▶ [EXCERPT]
--

Further Results of AIM-HIGH Presented at AHA 2011 Scientific Sessions Statement to NLA Members

Last Updated: Sunday, 26-Jun-2011 04:00:00 EDT

Further analysis from the Atherothrombosis Intervention in Metabolic Syndrome with Low HDL/High Triglycerides: Impact on Global Health (AIM-HIGH) trial was presented on November 15, 2011, at the American Heart Association (AHA) 2011 Scientific Sessions. The investigators echoed previous statements that combination therapy with extended-release niacin did not demonstrate incremental clinical benefit to coronary heart disease (CHD) patients for five component primary endpoints and concluded that more research is needed on niacin effects with low high-density lipoprotein (HDL) patients.1

Specifically, the investigators reported:

  • Among patients with stable, non-acute, cardiovascular disease and low-density lipoprotein cholesterol (LDL-C) levels of <70 mg/dL, there was no incremental clinical benefit from the addition of niacin to statin therapy during a 36-month follow-up, despite significant improvements in HDL and triglycerides.1
  • AIM-HIGH reaffirms the current National Cholesterol Education Program Adult Treatment Panel III (NCEP ATP-III) treatment guidelines for LDL-C lowering as the principal lipid treatment guidelines.1
  • Additional analyses will be required to determine if certain subsets of patients with low HDL in AIM-HIGH may benefit from niacin treatment.1

It is also noteworthy that these patients with CHD were very well treated with beta blockers (80%); Angiotensin-converting enzyme inhibitors (ACEI) / Angiotensin II receptor blockers (ARBs) (75%); and aspirin (98%). At entry most of the patients were previously taking a statin (94%) had well controlled LDL (71 mg/dL) and had been on a statin for more than one year (76%). Because of the active management of LDL, the non-niacin group got more concomitant therapy, complicating the trial results (21.5% of patients were also taking ezetimibe in the placebo plus statin group versus 9.5% in the extended-release niacin plus statin group).

--

▶ [ACTIVITY] Copy the statement on the AIM-HIGH trial results word for word, from its title through the final sentence.

--

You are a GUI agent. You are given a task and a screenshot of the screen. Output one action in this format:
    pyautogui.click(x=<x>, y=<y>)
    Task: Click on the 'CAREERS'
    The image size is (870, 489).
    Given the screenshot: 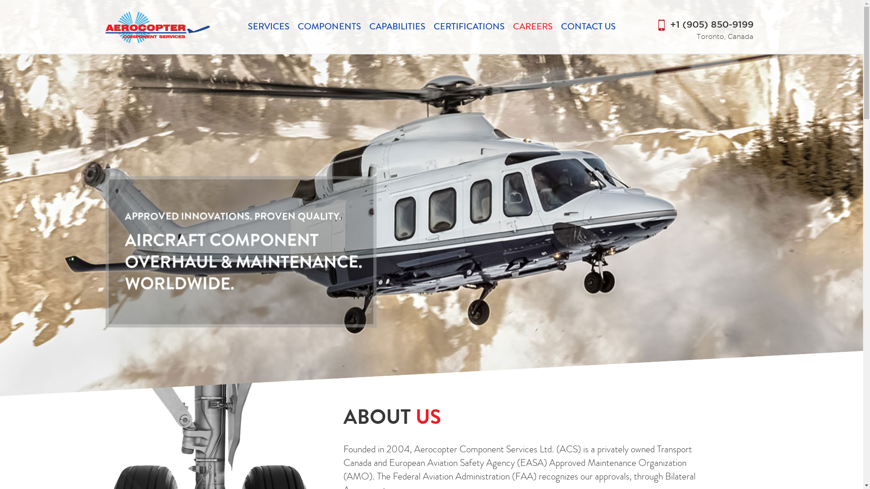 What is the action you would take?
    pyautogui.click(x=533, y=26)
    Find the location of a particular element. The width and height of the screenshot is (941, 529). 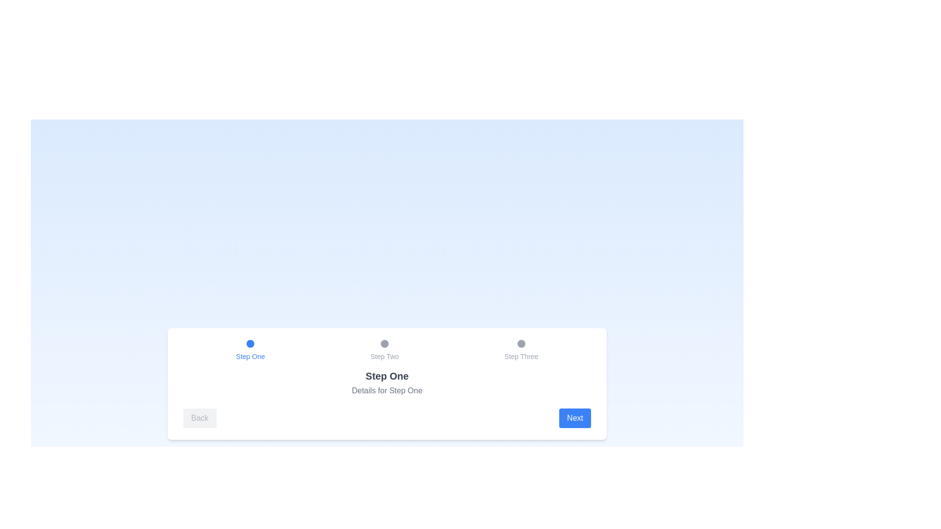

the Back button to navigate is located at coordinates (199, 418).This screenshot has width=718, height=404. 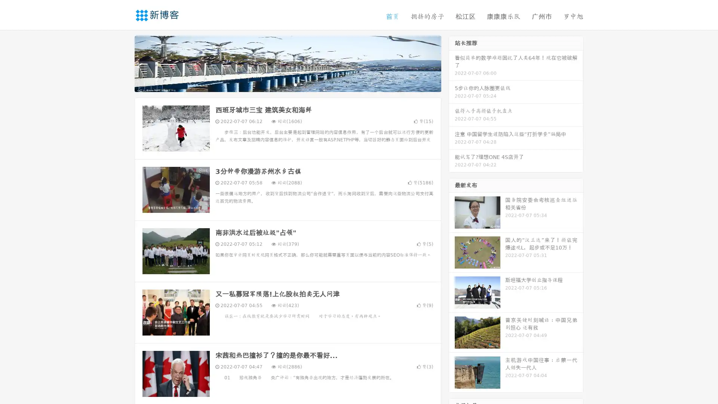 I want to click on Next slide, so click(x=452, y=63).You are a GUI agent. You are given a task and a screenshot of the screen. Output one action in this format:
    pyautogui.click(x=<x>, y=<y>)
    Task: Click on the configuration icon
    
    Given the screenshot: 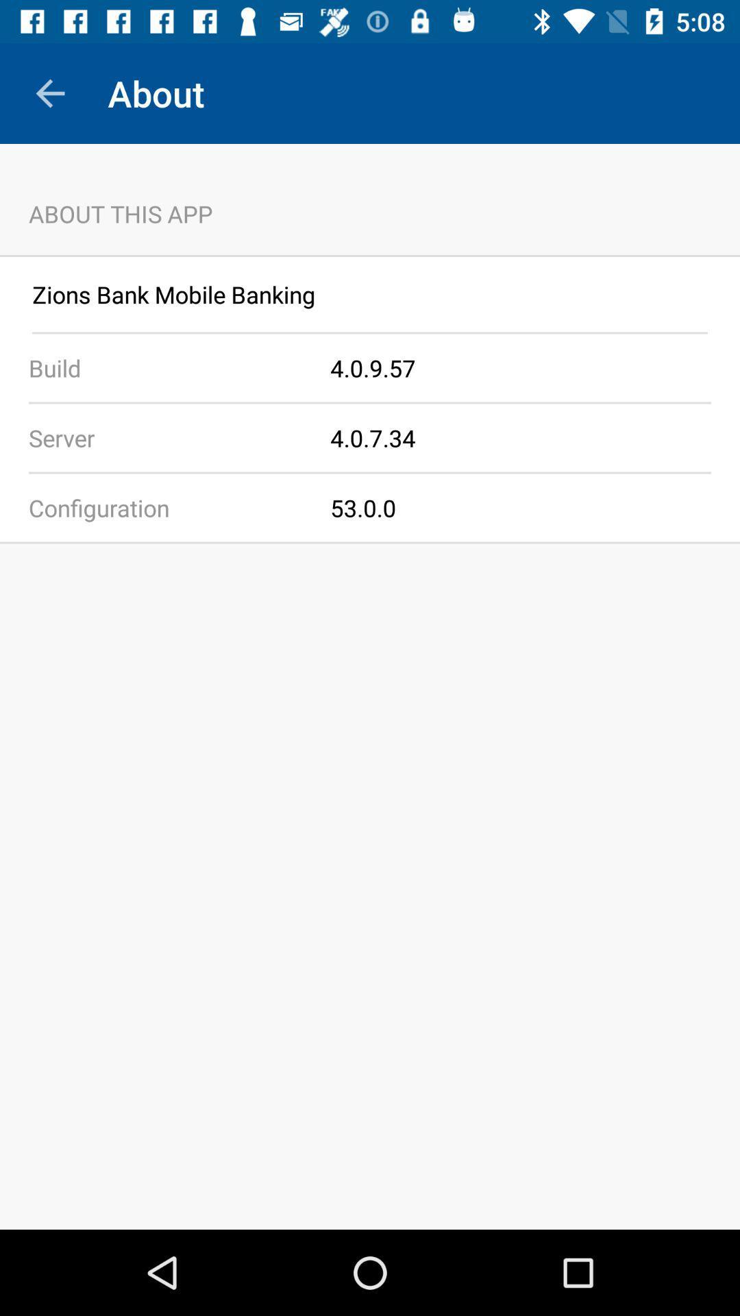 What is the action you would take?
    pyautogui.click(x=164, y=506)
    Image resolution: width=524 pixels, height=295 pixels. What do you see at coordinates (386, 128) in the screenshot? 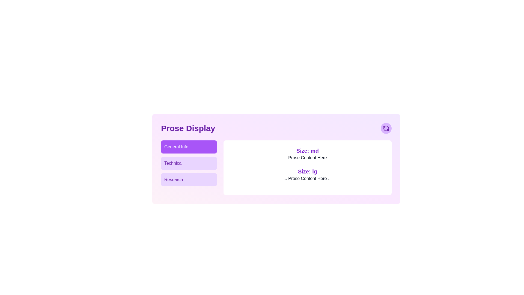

--

▶ [ANSWER FOR THIS EXERCISE]
Further Results of AIM-HIGH Presented at AHA 2011 Scientific Sessions Statement to NLA Members

Last Updated: Sunday, 26-Jun-2011 04:00:00 EDT

Further analysis from the Atherothrombosis Intervention in Metabolic Syndrome with Low HDL/High Triglycerides: Impact on Global Health (AIM-HIGH) trial was presented on November 15, 2011, at the American Heart Association (AHA) 2011 Scientific Sessions. The investigators echoed previous statements that combination therapy with extended-release niacin did not demonstrate incremental clinical benefit to coronary heart disease (CHD) patients for five component primary endpoints and concluded that more research is needed on niacin effects with low high-density lipoprotein (HDL) patients.1

Specifically, the investigators reported:

  • Among patients with stable, non-acute, cardiovascular disease and low-density lipoprotein cholesterol (LDL-C) levels of <70 mg/dL, there was no incremental clinical benefit from the addition of niacin to statin therapy during a 36-month follow-up, despite significant improvements in HDL and triglycerides.1
  • AIM-HIGH reaffirms the current National Cholesterol Education Program Adult Treatment Panel III (NCEP ATP-III) treatment guidelines for LDL-C lowering as the principal lipid treatment guidelines.1
  • Additional analyses will be required to determine if certain subsets of patients with low HDL in AIM-HIGH may benefit from niacin treatment.1

It is also noteworthy that these patients with CHD were very well treated with beta blockers (80%); Angiotensin-converting enzyme inhibitors (ACEI) / Angiotensin II receptor blockers (ARBs) (75%); and aspirin (98%). At entry most of the patients were previously taking a statin (94%) had well controlled LDL (71 mg/dL) and had been on a statin for more than one year (76%). Because of the active management of LDL, the non-niacin group got more concomitant therapy, complicating the trial results (21.5% of patients were also taking ezetimibe in the placebo plus statin group versus 9.5% in the extended-release niacin plus statin group).